The Papua languages are not to be understood as included in the preceding remarks. They are, as Dr Prichard reported to the British Association, for the most part unexplored. "One observation," he adds, "to be made respecting them is that they often partake more or less of the_Polynesian. Whether this arises from the adoption by the Papuans of the Polynesian vocabulary has not been determined, though most persons incline to this last opinion." Bunsen considers that the Papua is an anterior and very primitive formation, and that it will most likely prove to be a degenerated one. Mr Crawfurd has declared that the negro tribes of the Archipelago have different languages and that they all differ completely from those of Madagascar. A strong physical resemblance between the Papuas and the natives of Eastern Africa has long been remarked, and it has naturally led to the conjecture that the former were derived from the latter.

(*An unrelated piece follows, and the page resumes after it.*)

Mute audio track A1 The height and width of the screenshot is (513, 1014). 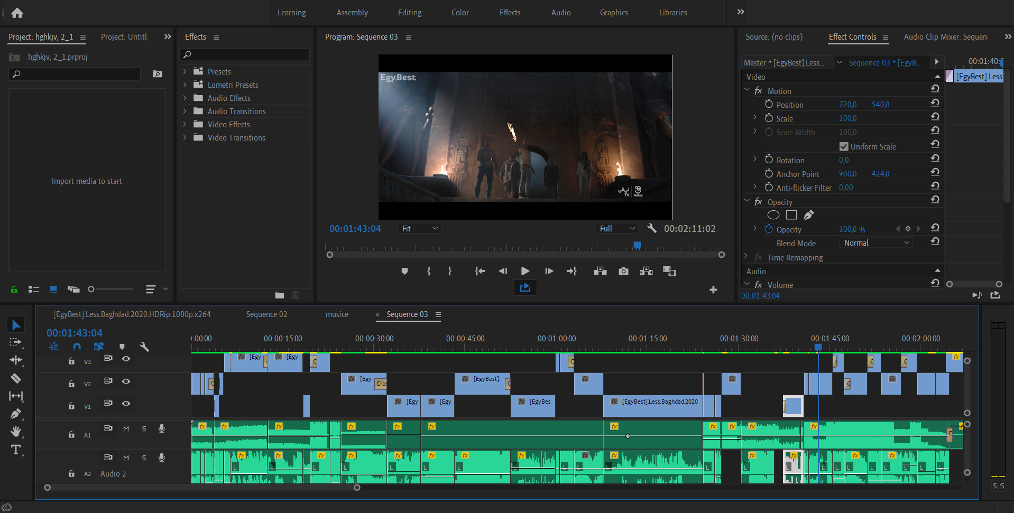[x=126, y=428]
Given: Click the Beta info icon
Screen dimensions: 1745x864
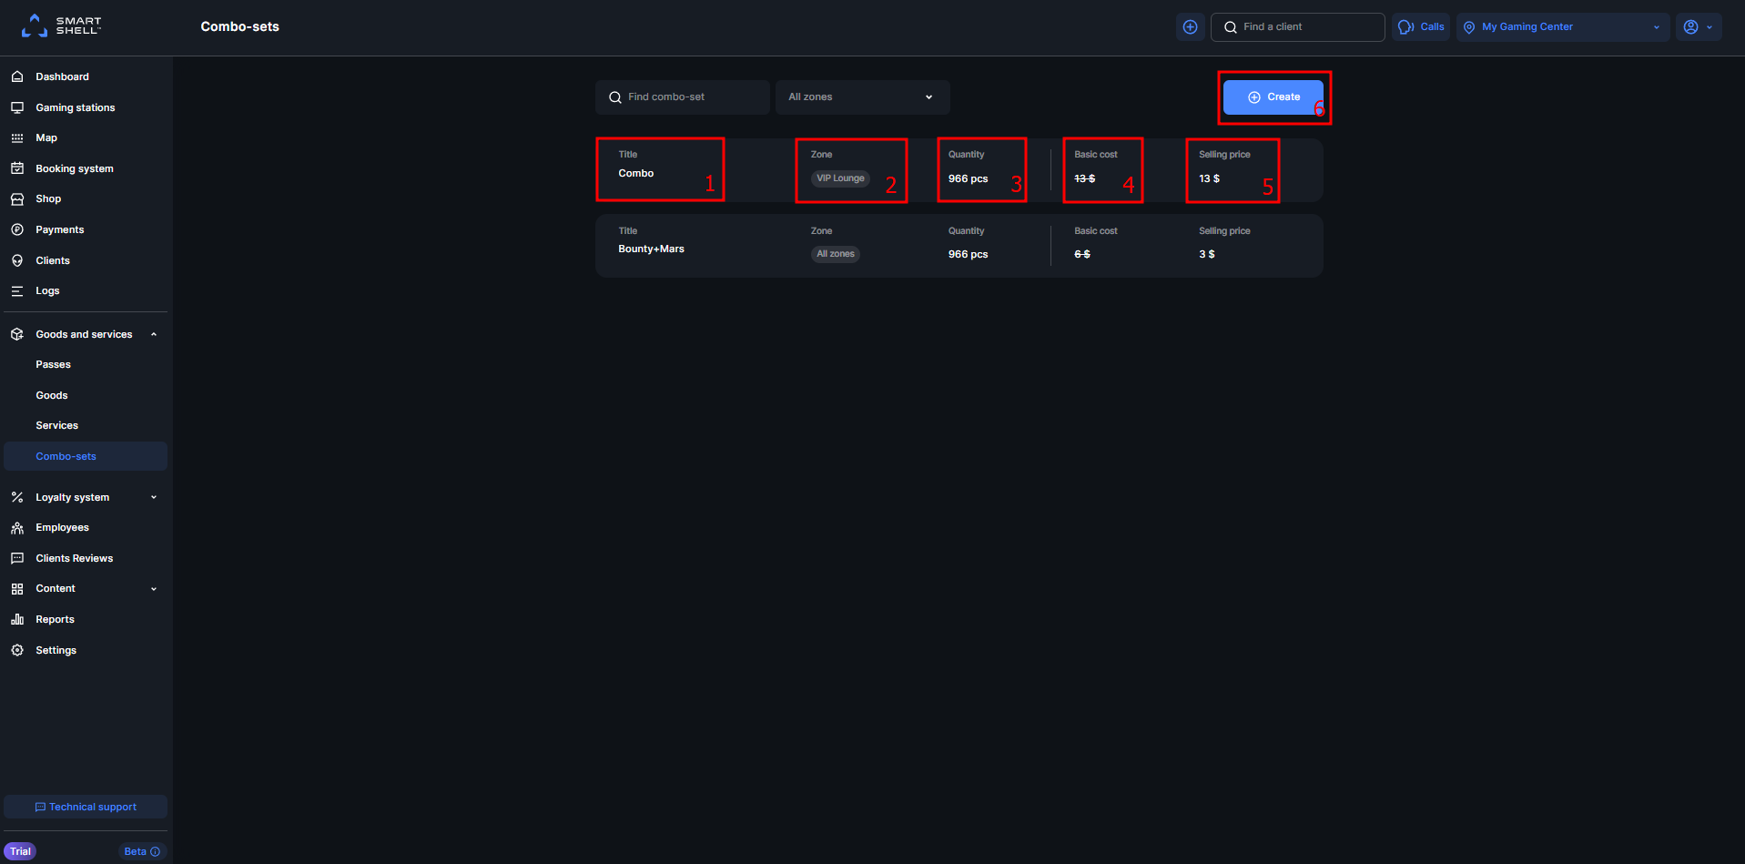Looking at the screenshot, I should [156, 852].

M. Lesson considered that the rememblance between the Papuas and the Malagasis was so strong, not only in person but in habits and traditions, as to shew them to be of the same race. According to him the Polynesians were in occupation of the Archipelago before the migration of the Papuas to it. Mr Crawfurd, on the other hand, declares that while all the Malagasis are merely varieties of the African negro, they do not bear any physical analogy to the Malayan race or to any section of the Oriental Negro. It is not unusual to view the negro tribes of Oceanica as one race, but Dr Prichard concludes that their history, and more especially that of their languages, is as yet too little known to justify any assertion as to their mutual relations in a general point of view to each other; and that, though they have many moral and physical qualities in common, these do not amount to a proof of real

* By many writers the Negro tribes have been considered as the aborigines of the Archipelago, and it has been concluded that in the more eastern parts at least they preceded the Malayu-Polynesian race who have partly displaced them. On this subject the reader may consult Mr Earl's excellent description of the Papuas contained in the numbers of this Journal for November and January last, to which I shall hereafter particularly refer.

« 이전계속 »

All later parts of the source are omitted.